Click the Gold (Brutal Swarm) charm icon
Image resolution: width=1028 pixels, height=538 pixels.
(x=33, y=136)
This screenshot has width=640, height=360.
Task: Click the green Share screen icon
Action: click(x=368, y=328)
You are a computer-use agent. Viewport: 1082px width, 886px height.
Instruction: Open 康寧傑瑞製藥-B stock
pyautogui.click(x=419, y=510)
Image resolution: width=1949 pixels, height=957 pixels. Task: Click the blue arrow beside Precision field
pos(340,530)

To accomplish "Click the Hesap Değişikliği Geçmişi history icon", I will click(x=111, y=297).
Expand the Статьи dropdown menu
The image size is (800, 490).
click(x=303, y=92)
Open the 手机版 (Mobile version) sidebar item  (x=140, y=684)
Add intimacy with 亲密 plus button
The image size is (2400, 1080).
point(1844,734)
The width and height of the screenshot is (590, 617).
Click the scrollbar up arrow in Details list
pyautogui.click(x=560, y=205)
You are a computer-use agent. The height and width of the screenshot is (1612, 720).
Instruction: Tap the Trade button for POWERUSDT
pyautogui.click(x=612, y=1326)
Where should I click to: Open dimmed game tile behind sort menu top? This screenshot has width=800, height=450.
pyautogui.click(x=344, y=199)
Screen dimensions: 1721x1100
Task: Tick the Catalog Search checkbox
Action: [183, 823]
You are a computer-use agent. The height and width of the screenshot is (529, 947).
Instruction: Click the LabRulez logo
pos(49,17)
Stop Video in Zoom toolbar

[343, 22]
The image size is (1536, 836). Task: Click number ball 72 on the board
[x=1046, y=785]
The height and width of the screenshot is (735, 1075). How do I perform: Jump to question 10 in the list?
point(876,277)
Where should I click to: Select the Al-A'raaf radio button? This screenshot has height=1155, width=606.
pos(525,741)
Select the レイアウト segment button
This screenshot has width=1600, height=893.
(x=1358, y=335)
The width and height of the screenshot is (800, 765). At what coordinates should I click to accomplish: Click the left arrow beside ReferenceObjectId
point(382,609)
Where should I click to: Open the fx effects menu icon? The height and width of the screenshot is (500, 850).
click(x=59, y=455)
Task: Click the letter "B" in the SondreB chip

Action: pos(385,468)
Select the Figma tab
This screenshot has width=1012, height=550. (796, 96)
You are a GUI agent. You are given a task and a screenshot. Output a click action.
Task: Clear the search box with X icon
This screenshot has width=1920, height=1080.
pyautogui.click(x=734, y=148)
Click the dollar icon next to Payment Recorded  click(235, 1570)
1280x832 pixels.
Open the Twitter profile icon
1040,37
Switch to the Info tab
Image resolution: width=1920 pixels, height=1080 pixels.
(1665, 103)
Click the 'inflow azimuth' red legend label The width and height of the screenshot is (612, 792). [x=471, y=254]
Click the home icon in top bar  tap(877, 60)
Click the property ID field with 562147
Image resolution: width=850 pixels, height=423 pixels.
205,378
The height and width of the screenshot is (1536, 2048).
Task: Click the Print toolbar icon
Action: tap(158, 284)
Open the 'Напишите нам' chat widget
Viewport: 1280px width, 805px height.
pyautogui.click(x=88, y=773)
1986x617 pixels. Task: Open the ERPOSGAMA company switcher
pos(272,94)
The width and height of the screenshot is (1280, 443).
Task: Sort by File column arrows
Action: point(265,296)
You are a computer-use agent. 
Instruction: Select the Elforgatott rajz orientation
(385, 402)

-.-.-

Write out the entries above verbatim, from the line containing "Where should I click to: Select" through the line containing "Action: pos(385,468)", with both of those lines included.

Where should I click to: Select the Al-A'raaf radio button? This screenshot has height=1155, width=606.
pos(525,741)
Select the レイアウト segment button
This screenshot has width=1600, height=893.
(x=1358, y=335)
The width and height of the screenshot is (800, 765). At what coordinates should I click to accomplish: Click the left arrow beside ReferenceObjectId
point(382,609)
Where should I click to: Open the fx effects menu icon? The height and width of the screenshot is (500, 850).
click(x=59, y=455)
Task: Click the letter "B" in the SondreB chip

Action: pos(385,468)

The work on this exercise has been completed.